• Excerpt provided:
[Start of section]

CALVERT COUNTY, Md. — They swallow their food whole, have a raspy scream that can make your blood run cold, and, when pressed, they will eat their siblings.
But barn owls have many fans and they have a vital role to play in the ecosystem. Anyone who has dealt infestations of mice or rats would love to have a barn owl on the job. They are masterful hunters.
They are also in big trouble.
Despite having a global range — they are found all over the world — they are on the decline due to loss of habitat.
“They’re declining significantly — in a period of 20 years, the barn owl suffered a 54 percent decline,” said Andy Brown, Senior Naturalist with the Calvert County Natural Resources division.
“It’s all due to habitat loss,” Brown said.
Barn owls need a large swath of open land to hunt successfully, he says.
“Barn owls live in agricultural areas; open fields, fallow fields, pastureland.”
But when farmers put those fields into production for corn, hay, and beans, Brown says, the open fields where barn owls hunt disappear — and so do the owls.
There’s a bright spot to the story, however.
In Calvert County, where Brown’s department has instituted a nesting program, a family of barn owls took up residence for the first time in 17 years.

[End of section]

• Information supplied:
[Start of section]

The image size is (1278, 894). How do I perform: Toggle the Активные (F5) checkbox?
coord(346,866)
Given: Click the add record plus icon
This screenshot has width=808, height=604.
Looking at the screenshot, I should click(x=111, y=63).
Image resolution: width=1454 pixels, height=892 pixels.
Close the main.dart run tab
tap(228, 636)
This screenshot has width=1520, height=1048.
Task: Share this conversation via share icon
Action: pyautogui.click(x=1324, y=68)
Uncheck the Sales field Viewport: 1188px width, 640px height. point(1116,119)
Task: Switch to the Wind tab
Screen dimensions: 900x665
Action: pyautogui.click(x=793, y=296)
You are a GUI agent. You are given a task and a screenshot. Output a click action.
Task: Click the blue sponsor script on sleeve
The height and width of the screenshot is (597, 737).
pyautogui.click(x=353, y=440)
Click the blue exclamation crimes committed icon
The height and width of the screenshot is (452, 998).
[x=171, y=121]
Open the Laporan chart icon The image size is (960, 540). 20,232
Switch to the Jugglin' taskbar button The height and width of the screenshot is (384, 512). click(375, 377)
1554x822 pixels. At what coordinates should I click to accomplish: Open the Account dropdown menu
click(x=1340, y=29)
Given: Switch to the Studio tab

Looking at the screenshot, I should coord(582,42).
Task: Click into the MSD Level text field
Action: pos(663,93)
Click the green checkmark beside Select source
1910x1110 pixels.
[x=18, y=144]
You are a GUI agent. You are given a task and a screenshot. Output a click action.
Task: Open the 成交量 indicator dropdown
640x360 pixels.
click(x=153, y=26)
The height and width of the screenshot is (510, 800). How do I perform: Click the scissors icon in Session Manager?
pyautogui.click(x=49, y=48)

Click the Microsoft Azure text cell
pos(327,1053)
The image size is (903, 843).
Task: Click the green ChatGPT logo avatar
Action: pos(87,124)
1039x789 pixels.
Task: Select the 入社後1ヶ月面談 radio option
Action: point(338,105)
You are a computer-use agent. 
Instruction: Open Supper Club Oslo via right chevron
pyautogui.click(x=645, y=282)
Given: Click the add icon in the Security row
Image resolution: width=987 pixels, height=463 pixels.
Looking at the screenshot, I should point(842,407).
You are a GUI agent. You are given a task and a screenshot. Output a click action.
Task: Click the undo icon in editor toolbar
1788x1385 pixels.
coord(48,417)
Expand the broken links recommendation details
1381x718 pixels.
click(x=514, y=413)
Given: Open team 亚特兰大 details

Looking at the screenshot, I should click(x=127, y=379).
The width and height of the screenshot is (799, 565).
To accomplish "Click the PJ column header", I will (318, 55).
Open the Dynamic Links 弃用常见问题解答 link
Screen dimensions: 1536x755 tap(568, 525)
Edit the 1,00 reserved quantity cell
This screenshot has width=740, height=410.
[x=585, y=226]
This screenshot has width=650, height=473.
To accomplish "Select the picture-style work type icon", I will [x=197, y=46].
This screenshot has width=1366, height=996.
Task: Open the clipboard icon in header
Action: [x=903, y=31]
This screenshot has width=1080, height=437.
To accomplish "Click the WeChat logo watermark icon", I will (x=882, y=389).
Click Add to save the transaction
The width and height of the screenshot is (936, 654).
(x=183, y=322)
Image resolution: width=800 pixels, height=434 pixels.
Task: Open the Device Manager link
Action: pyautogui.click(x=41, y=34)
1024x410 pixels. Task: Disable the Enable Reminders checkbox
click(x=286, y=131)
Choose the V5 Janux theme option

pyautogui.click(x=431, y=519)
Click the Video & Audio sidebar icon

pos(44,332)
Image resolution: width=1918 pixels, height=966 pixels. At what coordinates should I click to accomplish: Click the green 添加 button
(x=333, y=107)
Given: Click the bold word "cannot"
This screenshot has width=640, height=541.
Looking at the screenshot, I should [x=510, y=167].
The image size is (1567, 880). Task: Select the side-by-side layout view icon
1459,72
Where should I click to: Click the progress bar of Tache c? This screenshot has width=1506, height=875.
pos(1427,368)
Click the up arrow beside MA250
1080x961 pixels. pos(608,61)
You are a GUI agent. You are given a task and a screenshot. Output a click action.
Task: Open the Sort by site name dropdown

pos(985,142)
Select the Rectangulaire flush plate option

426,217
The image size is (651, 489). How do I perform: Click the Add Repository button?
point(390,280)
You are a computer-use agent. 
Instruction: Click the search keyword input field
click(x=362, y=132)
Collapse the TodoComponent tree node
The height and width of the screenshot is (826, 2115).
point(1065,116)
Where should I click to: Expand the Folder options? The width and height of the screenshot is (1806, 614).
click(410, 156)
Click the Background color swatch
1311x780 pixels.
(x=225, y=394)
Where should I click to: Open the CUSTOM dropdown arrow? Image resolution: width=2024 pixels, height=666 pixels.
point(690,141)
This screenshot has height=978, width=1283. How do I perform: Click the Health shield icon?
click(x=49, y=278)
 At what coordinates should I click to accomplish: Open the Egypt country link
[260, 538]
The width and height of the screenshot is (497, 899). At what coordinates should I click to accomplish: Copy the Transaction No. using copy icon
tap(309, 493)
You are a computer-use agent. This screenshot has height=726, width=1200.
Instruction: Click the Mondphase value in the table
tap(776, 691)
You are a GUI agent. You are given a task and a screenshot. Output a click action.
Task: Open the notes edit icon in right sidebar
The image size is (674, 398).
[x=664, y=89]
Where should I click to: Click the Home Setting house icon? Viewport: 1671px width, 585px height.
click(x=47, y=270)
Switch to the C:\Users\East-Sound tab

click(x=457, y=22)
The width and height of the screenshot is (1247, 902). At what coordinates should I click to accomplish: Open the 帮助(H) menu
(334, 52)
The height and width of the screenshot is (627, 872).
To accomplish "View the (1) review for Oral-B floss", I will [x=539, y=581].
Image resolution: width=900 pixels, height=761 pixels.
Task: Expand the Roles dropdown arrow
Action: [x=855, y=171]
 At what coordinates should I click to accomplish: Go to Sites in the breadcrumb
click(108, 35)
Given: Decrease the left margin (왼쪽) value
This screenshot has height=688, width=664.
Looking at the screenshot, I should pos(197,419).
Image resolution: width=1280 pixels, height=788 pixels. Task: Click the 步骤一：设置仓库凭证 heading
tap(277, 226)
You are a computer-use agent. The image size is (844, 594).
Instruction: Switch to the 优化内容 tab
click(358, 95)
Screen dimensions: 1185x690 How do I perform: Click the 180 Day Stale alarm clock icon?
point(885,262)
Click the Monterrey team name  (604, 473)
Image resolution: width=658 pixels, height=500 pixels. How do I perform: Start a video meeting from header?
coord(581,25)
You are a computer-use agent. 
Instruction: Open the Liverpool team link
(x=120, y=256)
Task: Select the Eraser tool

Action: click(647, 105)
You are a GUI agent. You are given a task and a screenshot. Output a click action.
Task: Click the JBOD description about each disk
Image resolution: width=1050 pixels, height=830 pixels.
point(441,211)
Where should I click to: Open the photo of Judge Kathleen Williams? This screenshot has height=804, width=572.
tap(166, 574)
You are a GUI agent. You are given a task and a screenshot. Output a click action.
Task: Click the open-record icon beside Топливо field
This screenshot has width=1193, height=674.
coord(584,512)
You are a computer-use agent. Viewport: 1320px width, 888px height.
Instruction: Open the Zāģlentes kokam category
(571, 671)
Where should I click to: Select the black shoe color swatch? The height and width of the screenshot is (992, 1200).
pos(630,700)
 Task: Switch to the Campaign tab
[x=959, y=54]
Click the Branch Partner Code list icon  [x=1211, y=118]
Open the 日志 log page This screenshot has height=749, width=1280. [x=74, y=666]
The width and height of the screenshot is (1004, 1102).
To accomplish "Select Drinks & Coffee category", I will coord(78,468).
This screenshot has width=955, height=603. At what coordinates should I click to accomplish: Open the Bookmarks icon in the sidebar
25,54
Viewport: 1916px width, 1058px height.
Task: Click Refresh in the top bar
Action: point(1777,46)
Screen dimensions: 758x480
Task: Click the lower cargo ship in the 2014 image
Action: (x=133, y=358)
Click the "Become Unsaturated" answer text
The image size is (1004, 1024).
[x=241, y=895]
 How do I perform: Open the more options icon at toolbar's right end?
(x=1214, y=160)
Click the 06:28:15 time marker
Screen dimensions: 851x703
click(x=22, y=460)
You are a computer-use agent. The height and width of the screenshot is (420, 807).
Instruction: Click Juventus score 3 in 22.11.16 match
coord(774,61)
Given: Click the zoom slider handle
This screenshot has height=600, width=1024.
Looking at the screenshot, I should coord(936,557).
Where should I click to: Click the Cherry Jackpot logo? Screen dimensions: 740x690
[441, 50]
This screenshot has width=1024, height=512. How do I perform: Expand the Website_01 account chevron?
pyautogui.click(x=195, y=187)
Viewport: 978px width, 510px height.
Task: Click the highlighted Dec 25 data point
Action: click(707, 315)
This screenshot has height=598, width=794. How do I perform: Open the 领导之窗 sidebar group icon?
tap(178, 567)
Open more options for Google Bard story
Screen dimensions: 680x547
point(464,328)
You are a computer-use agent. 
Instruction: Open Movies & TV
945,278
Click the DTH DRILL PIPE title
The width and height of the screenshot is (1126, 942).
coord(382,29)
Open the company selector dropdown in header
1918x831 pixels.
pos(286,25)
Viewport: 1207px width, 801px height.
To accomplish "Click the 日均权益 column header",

[End of section]

• How to complete this task:
Switch "mice" to "voles" in the barn owl article, then write out the passage between "But barn owls" and "Natural Resources division.", inclusive.

• Solution for this task:
But barn owls have many fans and they have a vital role to play in the ecosystem. Anyone who has dealt infestations of voles or rats would love to have a barn owl on the job. They are masterful hunters.
They are also in big trouble.
Despite having a global range — they are found all over the world — they are on the decline due to loss of habitat.
“They’re declining significantly — in a period of 20 years, the barn owl suffered a 54 percent decline,” said Andy Brown, Senior Naturalist with the Calvert County Natural Resources division.